Top of the World
Author: Brendon Griffin
View album and artist detailsArtist/band: |
Vinicius Cantuária & Bill Frisell |
Label: |
Naïve |
Magazine Review Date: |
Apr/May/2011 |
Having made his name sprudng up bossa nova alongside New York's avant-garde set, this isn't the first time Brazilian ex-pat Vinicius Cantuária has taken the city's ethnic pulse, nor indeed the first time he's worked with jazz guitarist Bill Frisell. Lágrimas Mexicanas differs, however, in being arguably his most empathetic and subtly worked experiment to date, drawing deep on NYC's Hispanic heritage, raking up sparks from the tenderest of melodies. Most of the album title's tears are cried in the course of seven-minute opener ‘Mi Declaración’, a dolorous funk requiem rooted way south of the border and which is a study in contrast, coming next to the ravishing saudade of ‘Aquela Mulher’. ‘Calle 7’ takes an airy, bittersweet, and thoroughly contemporary turn around Brooklyn. But it's on the title-track that Cantuária's swarthy intensity and Frisell's spiky intellect really click into a higher gear: its brilliantly propulsive, almost martial groove is peppered with grapeshot feedback and coils of grimy reverb.
On ‘El Camino’, meanwhile, the combination of Frisell's out-on-a-limb guitar transmissions and Cantuária's wordless, woebegone musings raises the ghost of Ry Cooder's Paris, Texas, and harks back to Frisell's past cinematic dabblings.

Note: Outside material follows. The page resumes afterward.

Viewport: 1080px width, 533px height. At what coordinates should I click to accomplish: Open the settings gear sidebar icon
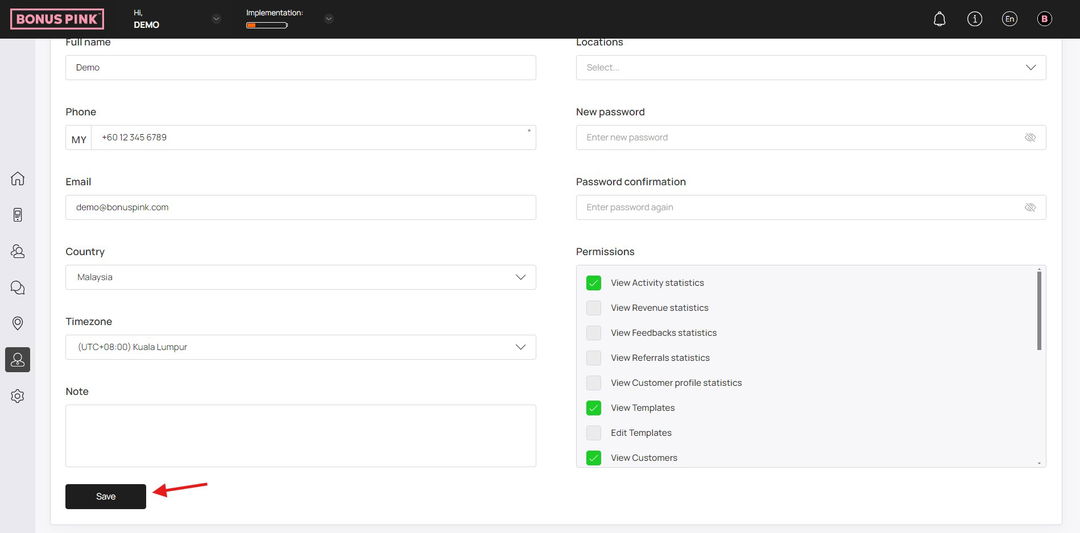point(18,396)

In between, the charming acoustic tracks ‘La Curva’ and ‘Cafezinho’ flash glimpses of the pair's chemistry and lend the album an uncommon equilibrium. For this is quite possibly the most perfectly sequenced and consistently listenable set you'll hear all year, right down to the exquisitely blurred vowels of closer ‘Forinfas’, wherein Cantuária approximates a gauche Harry Nilsson.